● **INFORMATION SHOWN**:
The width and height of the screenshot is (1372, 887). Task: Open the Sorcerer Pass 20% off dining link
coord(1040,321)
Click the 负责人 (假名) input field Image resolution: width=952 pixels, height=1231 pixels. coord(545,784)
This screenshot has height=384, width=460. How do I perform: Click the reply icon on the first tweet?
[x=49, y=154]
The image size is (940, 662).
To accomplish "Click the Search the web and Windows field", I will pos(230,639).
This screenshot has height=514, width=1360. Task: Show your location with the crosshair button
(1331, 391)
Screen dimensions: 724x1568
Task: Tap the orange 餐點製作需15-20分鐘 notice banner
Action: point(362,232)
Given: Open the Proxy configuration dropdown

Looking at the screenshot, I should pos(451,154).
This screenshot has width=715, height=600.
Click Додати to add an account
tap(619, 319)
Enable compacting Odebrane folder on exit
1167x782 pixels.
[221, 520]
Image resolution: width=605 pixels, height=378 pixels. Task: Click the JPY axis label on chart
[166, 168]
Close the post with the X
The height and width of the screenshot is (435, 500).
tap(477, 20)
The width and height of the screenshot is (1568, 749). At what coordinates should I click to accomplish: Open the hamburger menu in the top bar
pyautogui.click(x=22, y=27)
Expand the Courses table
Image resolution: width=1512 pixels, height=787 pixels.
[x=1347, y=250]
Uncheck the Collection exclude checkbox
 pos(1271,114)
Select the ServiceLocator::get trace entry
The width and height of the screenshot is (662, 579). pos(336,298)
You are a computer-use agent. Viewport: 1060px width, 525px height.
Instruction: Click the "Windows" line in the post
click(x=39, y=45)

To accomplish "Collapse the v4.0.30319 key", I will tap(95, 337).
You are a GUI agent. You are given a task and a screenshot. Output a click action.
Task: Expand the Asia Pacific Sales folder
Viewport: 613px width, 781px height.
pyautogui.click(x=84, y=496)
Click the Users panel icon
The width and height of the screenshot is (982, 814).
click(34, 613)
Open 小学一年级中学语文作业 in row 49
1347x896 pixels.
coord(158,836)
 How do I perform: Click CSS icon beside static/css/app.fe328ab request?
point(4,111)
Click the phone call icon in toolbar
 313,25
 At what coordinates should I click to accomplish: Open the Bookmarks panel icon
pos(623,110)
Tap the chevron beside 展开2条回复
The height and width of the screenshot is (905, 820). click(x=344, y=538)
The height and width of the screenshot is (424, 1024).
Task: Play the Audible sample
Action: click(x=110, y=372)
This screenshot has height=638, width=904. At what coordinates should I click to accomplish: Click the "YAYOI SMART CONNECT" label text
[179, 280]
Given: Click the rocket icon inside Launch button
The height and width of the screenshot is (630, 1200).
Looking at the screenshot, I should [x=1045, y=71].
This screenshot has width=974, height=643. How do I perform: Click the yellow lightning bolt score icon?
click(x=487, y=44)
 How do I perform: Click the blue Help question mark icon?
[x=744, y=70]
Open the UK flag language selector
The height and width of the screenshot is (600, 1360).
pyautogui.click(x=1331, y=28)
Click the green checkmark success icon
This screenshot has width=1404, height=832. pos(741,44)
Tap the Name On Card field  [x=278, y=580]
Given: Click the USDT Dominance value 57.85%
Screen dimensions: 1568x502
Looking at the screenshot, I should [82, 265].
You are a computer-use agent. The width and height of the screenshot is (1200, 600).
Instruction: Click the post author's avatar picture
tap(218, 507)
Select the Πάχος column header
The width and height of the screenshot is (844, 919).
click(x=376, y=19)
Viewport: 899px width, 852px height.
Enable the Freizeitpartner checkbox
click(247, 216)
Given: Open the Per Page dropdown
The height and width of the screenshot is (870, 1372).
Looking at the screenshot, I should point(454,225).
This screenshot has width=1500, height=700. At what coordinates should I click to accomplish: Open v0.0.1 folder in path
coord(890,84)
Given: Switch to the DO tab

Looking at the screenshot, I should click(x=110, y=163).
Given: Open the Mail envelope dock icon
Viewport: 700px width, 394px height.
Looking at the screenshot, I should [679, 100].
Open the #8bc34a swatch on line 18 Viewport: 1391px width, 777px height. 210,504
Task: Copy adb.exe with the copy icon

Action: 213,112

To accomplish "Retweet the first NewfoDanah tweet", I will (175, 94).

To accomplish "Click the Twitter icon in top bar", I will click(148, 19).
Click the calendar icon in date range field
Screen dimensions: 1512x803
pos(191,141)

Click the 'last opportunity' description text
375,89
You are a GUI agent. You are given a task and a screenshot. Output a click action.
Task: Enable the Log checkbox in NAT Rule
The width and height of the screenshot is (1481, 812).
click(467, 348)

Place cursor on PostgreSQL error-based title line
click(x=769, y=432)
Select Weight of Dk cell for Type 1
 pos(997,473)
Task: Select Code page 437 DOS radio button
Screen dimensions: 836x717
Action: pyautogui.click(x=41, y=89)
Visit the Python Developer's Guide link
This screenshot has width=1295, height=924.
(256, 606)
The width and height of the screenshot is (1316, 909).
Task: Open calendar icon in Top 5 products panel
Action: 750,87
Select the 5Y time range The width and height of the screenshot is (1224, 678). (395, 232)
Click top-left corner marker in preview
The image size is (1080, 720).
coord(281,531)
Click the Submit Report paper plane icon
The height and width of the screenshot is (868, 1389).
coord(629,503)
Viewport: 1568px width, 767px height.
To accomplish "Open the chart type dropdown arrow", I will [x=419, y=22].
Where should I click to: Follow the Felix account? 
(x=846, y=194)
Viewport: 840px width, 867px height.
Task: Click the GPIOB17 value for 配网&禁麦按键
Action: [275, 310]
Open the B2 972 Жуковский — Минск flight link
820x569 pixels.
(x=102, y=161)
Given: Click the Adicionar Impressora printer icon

● **EXERCISE**: Could you copy out every line in the listing where the word "agent" appears?

● **TASK OUTPUT**:
You are a computer-use agent. Viewport: 1060px width, 525px height.
You are a GUI agent. You are given a task and a screenshot. Output a click action.
You are a computer-use agent. The width and height of the screenshot is (1200, 600).
You are a GUI agent. You are given a task and a screenshot. Output a click action.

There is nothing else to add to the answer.